- INFORMATION SHOWN -
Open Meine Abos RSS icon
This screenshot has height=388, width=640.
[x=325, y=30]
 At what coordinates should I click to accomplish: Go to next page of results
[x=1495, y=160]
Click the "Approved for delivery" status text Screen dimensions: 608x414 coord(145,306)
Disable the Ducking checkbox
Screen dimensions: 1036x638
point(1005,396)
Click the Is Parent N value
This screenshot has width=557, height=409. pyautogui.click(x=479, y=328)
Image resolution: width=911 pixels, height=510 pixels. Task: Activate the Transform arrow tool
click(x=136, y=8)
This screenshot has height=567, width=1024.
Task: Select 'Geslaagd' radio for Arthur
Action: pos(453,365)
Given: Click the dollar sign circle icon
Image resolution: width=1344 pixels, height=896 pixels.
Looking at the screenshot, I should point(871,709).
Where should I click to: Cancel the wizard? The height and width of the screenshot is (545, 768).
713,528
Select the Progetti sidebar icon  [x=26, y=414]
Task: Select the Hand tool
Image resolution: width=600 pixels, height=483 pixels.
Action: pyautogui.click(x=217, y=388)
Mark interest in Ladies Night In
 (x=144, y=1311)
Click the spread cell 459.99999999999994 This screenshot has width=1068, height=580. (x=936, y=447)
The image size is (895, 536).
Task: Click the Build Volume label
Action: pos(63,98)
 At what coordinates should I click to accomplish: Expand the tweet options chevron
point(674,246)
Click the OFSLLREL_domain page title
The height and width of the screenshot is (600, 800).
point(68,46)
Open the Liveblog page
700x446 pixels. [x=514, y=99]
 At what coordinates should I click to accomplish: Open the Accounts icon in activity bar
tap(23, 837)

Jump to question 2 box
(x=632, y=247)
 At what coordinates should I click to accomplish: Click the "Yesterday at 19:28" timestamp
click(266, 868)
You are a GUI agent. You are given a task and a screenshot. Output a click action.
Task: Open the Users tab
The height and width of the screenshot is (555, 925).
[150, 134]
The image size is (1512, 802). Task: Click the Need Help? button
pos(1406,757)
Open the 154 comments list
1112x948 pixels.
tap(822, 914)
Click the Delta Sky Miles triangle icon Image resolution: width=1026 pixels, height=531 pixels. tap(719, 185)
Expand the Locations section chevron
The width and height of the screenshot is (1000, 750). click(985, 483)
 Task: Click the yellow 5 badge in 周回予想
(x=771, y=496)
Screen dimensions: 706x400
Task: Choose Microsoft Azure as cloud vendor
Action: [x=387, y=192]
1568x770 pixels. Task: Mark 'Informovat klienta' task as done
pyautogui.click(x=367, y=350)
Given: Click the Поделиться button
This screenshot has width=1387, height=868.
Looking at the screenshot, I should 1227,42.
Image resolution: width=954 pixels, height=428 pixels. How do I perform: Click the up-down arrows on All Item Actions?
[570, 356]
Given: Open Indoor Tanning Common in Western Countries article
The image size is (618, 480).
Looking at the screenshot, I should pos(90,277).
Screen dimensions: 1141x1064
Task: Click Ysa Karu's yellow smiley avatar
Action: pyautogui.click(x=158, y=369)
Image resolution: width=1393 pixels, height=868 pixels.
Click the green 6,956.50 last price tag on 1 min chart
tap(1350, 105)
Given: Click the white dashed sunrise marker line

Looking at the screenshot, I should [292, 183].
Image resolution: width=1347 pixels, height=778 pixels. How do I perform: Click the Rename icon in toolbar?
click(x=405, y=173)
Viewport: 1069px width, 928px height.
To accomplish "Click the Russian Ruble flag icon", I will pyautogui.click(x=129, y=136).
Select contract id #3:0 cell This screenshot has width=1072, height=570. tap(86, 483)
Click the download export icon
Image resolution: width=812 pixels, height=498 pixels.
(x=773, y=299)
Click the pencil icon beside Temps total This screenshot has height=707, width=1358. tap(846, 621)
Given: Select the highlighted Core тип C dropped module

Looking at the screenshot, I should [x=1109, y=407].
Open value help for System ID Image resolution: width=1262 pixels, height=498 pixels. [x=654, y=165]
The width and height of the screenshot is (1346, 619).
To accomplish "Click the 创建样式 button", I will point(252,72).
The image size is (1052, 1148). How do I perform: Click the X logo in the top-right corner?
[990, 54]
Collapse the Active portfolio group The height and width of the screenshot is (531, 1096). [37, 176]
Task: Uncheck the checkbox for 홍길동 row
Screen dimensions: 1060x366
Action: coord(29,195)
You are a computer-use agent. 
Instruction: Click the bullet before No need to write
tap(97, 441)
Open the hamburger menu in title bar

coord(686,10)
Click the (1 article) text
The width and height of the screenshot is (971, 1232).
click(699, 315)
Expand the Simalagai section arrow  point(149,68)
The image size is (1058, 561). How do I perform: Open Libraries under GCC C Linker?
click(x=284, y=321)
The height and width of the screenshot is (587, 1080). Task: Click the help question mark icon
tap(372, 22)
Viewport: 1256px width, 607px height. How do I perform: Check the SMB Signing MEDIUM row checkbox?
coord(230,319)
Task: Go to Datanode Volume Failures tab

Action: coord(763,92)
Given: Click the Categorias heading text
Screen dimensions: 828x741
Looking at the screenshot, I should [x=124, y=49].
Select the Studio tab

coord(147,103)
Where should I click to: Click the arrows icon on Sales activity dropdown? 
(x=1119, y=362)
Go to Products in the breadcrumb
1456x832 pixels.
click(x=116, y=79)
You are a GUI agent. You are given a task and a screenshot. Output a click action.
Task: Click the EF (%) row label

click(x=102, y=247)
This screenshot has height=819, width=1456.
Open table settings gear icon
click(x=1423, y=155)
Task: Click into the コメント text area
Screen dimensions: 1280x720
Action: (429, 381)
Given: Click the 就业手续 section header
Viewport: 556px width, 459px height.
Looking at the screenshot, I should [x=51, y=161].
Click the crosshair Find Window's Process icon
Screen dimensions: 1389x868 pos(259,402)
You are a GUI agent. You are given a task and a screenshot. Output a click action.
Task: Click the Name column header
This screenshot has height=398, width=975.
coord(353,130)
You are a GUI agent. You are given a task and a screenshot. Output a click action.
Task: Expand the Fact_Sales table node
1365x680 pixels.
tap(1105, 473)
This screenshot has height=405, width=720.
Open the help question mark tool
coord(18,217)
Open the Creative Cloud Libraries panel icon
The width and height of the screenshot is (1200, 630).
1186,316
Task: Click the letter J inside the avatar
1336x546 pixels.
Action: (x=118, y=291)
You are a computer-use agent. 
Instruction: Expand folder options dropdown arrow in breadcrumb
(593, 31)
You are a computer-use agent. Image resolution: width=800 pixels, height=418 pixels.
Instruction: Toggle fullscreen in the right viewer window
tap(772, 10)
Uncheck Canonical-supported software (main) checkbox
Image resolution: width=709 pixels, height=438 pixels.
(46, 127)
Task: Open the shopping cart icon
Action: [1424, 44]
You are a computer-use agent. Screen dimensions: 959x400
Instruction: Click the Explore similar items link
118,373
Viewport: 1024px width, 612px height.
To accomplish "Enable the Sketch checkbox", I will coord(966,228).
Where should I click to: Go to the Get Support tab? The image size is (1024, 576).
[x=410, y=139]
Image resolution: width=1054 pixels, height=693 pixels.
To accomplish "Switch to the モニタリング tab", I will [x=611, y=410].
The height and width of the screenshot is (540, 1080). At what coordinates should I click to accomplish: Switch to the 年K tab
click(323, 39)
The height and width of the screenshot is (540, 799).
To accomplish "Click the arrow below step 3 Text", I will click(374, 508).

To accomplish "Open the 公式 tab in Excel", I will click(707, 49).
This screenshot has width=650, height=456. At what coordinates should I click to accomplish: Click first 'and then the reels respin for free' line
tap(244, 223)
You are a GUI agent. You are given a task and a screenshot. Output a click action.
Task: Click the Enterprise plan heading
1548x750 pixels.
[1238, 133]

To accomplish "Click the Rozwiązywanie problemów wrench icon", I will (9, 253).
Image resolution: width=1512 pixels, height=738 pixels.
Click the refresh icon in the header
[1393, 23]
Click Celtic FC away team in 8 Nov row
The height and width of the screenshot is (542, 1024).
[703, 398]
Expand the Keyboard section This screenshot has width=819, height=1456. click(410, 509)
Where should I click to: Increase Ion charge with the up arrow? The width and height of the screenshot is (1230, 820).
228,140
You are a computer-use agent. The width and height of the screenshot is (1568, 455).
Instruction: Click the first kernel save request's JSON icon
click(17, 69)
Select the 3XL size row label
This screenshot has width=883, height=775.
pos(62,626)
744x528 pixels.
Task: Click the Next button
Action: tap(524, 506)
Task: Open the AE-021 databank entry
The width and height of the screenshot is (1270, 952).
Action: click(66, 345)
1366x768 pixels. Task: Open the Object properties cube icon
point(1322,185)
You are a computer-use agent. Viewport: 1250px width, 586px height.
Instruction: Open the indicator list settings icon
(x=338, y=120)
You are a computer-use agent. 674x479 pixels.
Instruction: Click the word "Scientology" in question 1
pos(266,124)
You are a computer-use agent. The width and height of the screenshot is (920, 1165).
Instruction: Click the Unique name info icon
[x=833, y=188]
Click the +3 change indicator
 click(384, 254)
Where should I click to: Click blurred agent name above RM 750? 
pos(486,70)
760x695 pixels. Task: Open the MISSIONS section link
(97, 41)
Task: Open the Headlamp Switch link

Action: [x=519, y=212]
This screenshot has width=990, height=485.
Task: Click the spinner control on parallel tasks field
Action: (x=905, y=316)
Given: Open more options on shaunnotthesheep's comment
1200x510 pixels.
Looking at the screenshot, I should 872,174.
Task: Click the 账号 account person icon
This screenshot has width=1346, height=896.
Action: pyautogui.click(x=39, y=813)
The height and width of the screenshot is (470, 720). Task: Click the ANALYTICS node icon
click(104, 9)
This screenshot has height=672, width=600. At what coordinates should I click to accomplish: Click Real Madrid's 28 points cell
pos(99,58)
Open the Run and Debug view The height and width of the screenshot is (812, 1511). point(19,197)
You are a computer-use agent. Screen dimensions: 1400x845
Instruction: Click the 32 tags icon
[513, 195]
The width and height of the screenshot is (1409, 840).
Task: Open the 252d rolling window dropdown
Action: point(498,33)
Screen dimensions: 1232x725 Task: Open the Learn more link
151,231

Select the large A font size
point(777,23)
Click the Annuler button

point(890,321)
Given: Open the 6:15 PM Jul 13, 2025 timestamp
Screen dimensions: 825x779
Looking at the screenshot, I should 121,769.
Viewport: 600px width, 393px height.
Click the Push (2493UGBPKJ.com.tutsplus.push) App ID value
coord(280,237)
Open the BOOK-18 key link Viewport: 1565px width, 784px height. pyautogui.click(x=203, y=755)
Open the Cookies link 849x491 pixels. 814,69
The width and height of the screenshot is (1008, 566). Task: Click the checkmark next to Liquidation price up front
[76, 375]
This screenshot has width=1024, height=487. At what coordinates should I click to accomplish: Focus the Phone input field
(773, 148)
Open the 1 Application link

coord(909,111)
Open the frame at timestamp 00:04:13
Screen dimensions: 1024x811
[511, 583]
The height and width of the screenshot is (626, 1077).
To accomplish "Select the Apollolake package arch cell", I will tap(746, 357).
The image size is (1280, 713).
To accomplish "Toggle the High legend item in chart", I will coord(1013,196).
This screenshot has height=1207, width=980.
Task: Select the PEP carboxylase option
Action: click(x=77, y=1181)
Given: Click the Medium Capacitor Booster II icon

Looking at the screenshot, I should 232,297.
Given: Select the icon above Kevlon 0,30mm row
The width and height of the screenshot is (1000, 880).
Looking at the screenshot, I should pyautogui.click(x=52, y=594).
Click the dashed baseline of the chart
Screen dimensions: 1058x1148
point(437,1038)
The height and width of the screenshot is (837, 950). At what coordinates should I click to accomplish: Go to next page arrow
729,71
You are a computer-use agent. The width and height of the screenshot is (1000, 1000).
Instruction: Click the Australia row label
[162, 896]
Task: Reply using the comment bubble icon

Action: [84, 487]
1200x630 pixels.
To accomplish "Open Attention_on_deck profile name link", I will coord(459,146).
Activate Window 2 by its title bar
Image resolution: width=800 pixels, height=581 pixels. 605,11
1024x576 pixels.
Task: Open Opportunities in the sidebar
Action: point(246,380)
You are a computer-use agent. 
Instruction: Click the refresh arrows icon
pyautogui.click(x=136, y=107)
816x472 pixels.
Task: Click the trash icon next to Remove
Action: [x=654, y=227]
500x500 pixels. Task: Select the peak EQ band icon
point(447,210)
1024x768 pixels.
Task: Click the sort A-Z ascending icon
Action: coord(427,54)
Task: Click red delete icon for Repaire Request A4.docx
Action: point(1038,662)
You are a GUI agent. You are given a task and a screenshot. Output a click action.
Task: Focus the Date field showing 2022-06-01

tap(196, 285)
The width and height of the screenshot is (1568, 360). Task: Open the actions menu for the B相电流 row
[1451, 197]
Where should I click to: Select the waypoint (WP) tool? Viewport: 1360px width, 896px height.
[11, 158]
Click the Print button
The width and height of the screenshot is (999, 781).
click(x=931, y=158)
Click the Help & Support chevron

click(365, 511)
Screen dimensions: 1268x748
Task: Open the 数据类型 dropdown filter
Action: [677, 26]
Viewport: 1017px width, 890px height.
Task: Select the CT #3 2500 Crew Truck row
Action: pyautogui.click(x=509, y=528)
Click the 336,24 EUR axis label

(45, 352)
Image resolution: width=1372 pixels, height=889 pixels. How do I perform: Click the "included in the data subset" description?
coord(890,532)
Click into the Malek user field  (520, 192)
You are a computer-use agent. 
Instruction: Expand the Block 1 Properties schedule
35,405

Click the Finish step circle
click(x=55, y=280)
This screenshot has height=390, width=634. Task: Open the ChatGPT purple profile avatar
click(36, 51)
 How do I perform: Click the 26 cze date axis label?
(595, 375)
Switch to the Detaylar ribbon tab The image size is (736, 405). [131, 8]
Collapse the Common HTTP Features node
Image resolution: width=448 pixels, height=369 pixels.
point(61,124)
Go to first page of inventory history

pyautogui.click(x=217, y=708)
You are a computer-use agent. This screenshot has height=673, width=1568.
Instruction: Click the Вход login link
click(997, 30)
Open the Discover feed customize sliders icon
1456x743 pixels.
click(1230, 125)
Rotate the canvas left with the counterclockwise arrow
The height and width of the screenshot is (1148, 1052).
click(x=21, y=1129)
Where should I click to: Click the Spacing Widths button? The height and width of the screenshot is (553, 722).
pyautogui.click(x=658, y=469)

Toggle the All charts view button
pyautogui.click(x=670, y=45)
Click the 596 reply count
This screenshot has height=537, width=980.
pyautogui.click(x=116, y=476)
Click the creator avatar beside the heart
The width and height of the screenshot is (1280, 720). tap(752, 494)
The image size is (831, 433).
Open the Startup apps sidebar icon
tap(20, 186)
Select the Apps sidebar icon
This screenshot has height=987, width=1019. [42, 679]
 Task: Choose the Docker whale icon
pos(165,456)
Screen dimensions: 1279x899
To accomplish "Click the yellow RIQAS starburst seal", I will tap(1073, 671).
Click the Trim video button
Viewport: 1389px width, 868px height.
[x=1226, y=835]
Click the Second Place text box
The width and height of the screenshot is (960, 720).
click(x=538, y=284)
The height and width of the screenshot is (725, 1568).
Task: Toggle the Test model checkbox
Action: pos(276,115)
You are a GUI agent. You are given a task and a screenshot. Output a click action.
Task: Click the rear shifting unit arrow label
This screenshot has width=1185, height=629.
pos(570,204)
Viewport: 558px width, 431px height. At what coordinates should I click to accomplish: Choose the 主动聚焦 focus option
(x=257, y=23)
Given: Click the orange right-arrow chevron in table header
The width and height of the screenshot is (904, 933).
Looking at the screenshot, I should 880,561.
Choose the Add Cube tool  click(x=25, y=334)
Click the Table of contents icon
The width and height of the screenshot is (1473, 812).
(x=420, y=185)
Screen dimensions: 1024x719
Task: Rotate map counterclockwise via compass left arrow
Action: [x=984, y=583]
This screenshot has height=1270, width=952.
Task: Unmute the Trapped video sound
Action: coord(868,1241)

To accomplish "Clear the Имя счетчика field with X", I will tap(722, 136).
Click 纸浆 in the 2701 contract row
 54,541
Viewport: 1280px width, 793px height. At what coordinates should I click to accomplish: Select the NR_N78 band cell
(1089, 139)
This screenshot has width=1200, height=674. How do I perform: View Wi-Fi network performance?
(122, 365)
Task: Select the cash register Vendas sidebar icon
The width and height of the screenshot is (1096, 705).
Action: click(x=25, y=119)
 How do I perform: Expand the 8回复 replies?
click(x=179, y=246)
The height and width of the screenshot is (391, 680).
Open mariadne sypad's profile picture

- TO DO -
Go through the data, and copy each line in which the word "Uncheck" appears.

- SOLUTION TO THIS EXERCISE -
Task: Uncheck the checkbox for 홍길동 row
Uncheck Canonical-supported software (main) checkbox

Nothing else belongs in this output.